Monday March 8th, 4.43p.m. Facebook. Winifred took Marmalade to the vets in a picnic basket. She told the taxi driver it was on account of him having the runs. She advised him to keep the window open. He mumbled something under his breath and looked really angry.

 

Tuesday March 2nd, 4.12 p.m. Blog Post: The Nerd finally plucked up courage to talk to Big Boobz right outside my window. “Do you like birds?” he said. “No! You think I’m a dyke?” “No, I mean feathered twittery birds.” “You mean like starlings?” “Yeah, like starlings.” “You mean like the one…” “Yeah, like that one.” “You mean am I like a Twitcher?” “Yeah, like a Twitcher. I mean no, not like a Twitcher, well yeah, like a Twitcher.” “Fuck off.”  The Aunty then appeared in lime-green feathery slippers and shook her head tutting over and over like a stuck budgie. But I did see Big Boobz wink at The Nerd, then she said she was free on Saturday if he wanted to take her to the reserve but he wasn’t to tell anyone.  “Wear boots, it gets muddy over there,” he said. Then he added, “I’ve got the right gear, you know the right equipment.”  She raised her eyebrows, “I bet you have.” He blushed so hard he turned purple.

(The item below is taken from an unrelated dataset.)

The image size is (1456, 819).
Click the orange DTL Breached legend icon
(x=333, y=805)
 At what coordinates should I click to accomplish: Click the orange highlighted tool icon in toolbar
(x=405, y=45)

Later you Tweeted that the most predictable thing about people is their unpredictability.

 

 

Sunday March 1st, 4.15 a.m. Tweet: An ellipse is a smooth closed curve which is symmetric about its centre.

 

Friday February 26th, 11.17 p.m. Blog Post: Mohammad dug a small hole in the dirt in his front garden with a spoon – he did it when he thought no one was watching but Big Boobz would have seen him when she came out to put a black bag in the wheelie bin.  And The Nerd would have seen him from his bedroom window when he was star gazing again. They would both have seen Mohammad holding something against the flat of his palm and then placing it gently in the hole. They would have seen him spooning dirt back over it and raking it neat with his fingers. And they would have seem him cry as he read from The Koran.